**Excerpt provided**
Could delivery robots solve Australia’s logistics problem? (Spoiler: not yet)
Nov 23 2017
Photo: Australia Post is trialling an autonomous delivery robot. (Supplied: Australia Post)
Amazon’s launch in Australia is likely to put fresh scrutiny on the speed of Australia Post’s own deliveries. To that end, Australia Post is trialling the use of robots to deliver parcels more promptly.
Research finds that consumer trust in a postal brand can influence willingness to purchase from an online retailer who ships with that carrier.
Amazon is going squash existing retailers and consumers may not benefit that much, writes Stephen Letts.
Positive perceptions of postal services are not just important to the services themselves, but also to the online retailers who use them.
According to a survey by Choice Australia, this presents a complex problem for Australian delivery services. Australian services face both a large geographic area and a dispersed population.
Added to this, globalisation and social media have meant that Australian consumers know that US and European consumers can get their parcels on the same day (albeit at extra cost).
Australia Post is attempting to provide an innovative solution to ensuring efficient deliveries, yet some have criticised the lack of practicality inherent in these robots, which need to be accompanied by a human and can (thus far) only carry one parcel at a time.
Early prototypes of delivery robots
Currently, most delivery robots are used to deliver food.
In Australia, Domino’s is trialling “Dru” — a pizza delivery robot. In Silicon Valley too, food delivery robots are being used.
Imagine a delivery robot that cooks your pizza while driving — ensuring that your pizza is literally hot from the oven when it arrives — Zume pizza is almost there.
Lessons can also be taken from the failings of other autonomous robots — to ensure value, developers must play to the natural strengths of robots rather trying to get robots to emulate human roles.
Robotic security guards can reduce the danger a human security guard is exposed to, and allow for near-constant patrols.
Why aren’t these robots everywhere yet?
Australia Post’s robots are still in trial stages and represent the first step towards a day when delivery robots are a standard part of how products are efficiently delivered to customers.
However, there are a range of concerns that need to be addressed before we start seeing delivery robots everywhere. These include:
Inefficiencies: Many delivery robots still need a human minder to ensure everything goes smoothly, help the robot navigate it’s environment, and prevent thefts.
Australia needs a more efficient postal network, so inefficiencies like these need to be addressed.
Theft: Of course, there is also the possibility that someone will steal the parcel from the robot before it arrives. This is not the first time that people have raised the idea of stealing from a delivery robot.

**Extracted information**
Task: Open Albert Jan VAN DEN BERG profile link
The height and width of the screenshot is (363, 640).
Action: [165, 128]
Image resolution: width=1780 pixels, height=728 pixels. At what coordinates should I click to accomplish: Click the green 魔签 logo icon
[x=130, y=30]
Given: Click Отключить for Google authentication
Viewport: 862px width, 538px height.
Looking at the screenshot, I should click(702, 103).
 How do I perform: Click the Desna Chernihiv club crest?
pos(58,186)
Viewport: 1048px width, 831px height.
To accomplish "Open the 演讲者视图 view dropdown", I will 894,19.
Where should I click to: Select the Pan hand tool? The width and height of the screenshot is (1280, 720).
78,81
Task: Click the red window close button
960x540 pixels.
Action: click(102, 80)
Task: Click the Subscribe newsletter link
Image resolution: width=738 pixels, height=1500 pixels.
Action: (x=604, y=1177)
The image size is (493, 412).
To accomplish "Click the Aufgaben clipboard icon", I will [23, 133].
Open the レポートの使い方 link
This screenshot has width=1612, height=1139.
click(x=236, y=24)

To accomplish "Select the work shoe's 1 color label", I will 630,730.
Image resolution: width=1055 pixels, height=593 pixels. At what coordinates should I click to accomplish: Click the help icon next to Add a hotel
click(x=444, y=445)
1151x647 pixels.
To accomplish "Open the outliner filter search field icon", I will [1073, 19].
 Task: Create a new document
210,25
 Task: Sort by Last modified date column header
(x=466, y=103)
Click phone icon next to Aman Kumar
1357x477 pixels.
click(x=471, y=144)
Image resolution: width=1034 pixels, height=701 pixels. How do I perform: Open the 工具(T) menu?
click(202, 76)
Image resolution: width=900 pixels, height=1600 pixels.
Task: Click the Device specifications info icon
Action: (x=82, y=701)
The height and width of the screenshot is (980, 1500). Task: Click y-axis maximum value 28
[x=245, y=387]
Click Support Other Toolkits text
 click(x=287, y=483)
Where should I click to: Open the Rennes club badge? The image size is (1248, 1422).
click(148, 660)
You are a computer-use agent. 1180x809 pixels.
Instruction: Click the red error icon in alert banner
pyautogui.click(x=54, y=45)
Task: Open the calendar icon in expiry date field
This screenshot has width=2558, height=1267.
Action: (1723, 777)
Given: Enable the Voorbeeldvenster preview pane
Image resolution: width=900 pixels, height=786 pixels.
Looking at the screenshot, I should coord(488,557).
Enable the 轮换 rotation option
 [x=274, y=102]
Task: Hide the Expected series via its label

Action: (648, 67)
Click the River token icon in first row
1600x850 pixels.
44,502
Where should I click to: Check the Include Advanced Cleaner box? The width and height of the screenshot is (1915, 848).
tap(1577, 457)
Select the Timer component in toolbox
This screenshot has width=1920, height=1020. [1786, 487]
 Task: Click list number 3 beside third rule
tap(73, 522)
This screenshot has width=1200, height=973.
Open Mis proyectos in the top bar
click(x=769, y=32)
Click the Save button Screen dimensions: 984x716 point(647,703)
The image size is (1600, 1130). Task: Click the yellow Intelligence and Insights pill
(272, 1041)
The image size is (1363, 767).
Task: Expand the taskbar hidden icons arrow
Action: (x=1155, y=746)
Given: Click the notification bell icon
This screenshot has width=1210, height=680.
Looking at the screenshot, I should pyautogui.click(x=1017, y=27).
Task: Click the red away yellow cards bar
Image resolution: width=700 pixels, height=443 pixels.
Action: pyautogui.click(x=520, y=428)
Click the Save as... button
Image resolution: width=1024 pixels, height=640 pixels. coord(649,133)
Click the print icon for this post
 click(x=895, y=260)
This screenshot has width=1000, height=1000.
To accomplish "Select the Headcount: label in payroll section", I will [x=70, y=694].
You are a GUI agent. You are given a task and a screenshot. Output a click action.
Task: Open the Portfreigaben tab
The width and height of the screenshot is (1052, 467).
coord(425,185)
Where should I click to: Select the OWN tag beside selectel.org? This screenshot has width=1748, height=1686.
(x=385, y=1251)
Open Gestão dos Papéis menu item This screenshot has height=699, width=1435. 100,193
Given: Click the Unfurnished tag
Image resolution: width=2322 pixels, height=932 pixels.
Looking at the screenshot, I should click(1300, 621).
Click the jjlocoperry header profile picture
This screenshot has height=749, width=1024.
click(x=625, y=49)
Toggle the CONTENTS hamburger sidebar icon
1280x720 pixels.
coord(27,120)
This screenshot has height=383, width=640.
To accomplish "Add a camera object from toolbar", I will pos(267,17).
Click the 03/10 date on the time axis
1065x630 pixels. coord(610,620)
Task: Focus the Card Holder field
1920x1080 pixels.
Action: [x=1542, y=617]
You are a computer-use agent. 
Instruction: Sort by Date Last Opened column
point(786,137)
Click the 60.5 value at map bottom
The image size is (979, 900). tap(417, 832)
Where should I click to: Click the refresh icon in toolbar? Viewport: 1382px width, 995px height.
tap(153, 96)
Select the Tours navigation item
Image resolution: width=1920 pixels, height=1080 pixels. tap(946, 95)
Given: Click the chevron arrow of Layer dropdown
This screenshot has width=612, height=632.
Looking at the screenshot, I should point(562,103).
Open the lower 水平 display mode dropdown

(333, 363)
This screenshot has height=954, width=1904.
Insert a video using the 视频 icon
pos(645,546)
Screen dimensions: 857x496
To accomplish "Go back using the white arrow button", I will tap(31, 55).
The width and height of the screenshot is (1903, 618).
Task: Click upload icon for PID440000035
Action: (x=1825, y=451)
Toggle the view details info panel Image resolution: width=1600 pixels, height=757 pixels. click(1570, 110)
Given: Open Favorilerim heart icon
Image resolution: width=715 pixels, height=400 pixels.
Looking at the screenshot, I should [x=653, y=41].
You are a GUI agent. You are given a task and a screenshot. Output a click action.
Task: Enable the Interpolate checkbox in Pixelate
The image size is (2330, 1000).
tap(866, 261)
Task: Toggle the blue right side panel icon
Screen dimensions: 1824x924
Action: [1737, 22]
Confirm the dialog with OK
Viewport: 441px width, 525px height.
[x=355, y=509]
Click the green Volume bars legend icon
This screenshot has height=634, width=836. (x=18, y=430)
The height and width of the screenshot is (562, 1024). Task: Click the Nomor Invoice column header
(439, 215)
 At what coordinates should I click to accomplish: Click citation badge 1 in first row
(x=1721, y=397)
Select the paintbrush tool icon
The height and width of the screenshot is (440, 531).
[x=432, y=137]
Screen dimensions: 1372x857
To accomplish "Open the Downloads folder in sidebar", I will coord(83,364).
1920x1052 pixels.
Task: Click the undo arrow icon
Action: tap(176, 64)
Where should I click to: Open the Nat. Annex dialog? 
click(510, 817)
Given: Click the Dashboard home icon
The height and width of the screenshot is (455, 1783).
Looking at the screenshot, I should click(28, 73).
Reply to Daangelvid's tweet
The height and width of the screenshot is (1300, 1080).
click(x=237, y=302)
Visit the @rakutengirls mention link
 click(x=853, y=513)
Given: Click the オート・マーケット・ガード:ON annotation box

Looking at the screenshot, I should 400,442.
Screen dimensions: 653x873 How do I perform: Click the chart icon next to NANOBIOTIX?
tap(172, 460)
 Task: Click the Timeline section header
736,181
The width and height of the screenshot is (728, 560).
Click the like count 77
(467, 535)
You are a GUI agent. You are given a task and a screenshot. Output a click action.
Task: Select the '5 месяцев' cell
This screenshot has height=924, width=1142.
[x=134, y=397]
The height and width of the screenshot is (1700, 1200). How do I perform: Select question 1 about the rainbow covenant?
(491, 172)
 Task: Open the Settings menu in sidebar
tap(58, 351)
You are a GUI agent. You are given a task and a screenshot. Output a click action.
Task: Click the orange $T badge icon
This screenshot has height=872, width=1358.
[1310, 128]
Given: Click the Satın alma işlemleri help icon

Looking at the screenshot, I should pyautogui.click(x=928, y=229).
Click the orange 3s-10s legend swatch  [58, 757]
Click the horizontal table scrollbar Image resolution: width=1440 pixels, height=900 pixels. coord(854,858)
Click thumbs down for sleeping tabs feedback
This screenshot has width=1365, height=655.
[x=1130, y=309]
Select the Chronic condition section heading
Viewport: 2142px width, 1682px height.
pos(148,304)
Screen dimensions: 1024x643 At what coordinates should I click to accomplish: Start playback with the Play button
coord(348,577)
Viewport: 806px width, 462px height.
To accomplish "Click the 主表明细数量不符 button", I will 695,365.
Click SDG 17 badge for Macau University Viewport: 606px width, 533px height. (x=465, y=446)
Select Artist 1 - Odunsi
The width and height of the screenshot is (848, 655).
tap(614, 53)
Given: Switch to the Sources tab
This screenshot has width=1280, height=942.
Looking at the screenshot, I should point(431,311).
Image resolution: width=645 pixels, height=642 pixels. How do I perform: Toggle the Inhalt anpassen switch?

**What this exercise asks**
A – Rewrite the part of the delivery robots article that opens with the words containing "Could delivery robots" and closes with "(Supplied: Australia Post)", putting "shipping problem" in place of "logistics problem".
B – Please carry on the delivery robots article from its last line.
The entries are separate material with no connection to the delivery robots article.

**Answers for the tasks**
A –
Could delivery robots solve Australia’s shipping problem? (Spoiler: not yet)
Nov 23 2017
Photo: Australia Post is trialling an autonomous delivery robot. (Supplied: Australia Post)

B –
Luckily though, stealing from a robot is about as hard as stealing from a human, with most delivery robots equipped with an array of sensors and cameras that report back to base.
These robots also tend to be heavy, making it difficult to pick one up and run with it.
Still in development: Delivery robots are still developing. Additional capabilities are needed to add value for consumers.
What if the delivery robot could learn your preferences and share them with other robots involved in deliveries, so you would never have to leave delivery instructions again?
Consumers also need the chance to get used to robots, with studies showing that we are more patient with predictable robots, and that we rate robots more favourably when we perceive them to be in our in-group.
The future is robotic
The core service that needs to be offered is safe, reliable, and fast delivery. This needs to happen all over Australia, and if delivery robots can help us reach more people, faster and easier than before, then Australian consumers will welcome the robots.
Any new innovation in delivery services needs to have a relative advantage over previous services.
Delivery companies need to consider what would add value for consumers. This value should be something that can be provided better by a delivery robot than by a human.
And of course, delivery robots are fun and novel, but there is a risk of disappointing consumers if robots are not yet ready or don’t perform as well as expected.
No doubt Amazon will be working on ways to improve Australian delivery services to meet its expected Australian customer base.
Whether you think they’re ready to deliver your post or not, delivery robots will continue to develop.
The prototypes of the first telephone don’t compare to modern equivalents — but without that first step, we wouldn’t be enjoying the benefits of smartphones today.
Watch this space.
Kate Letheren is a postdoctoral research fellow at the Queensland University of Technology.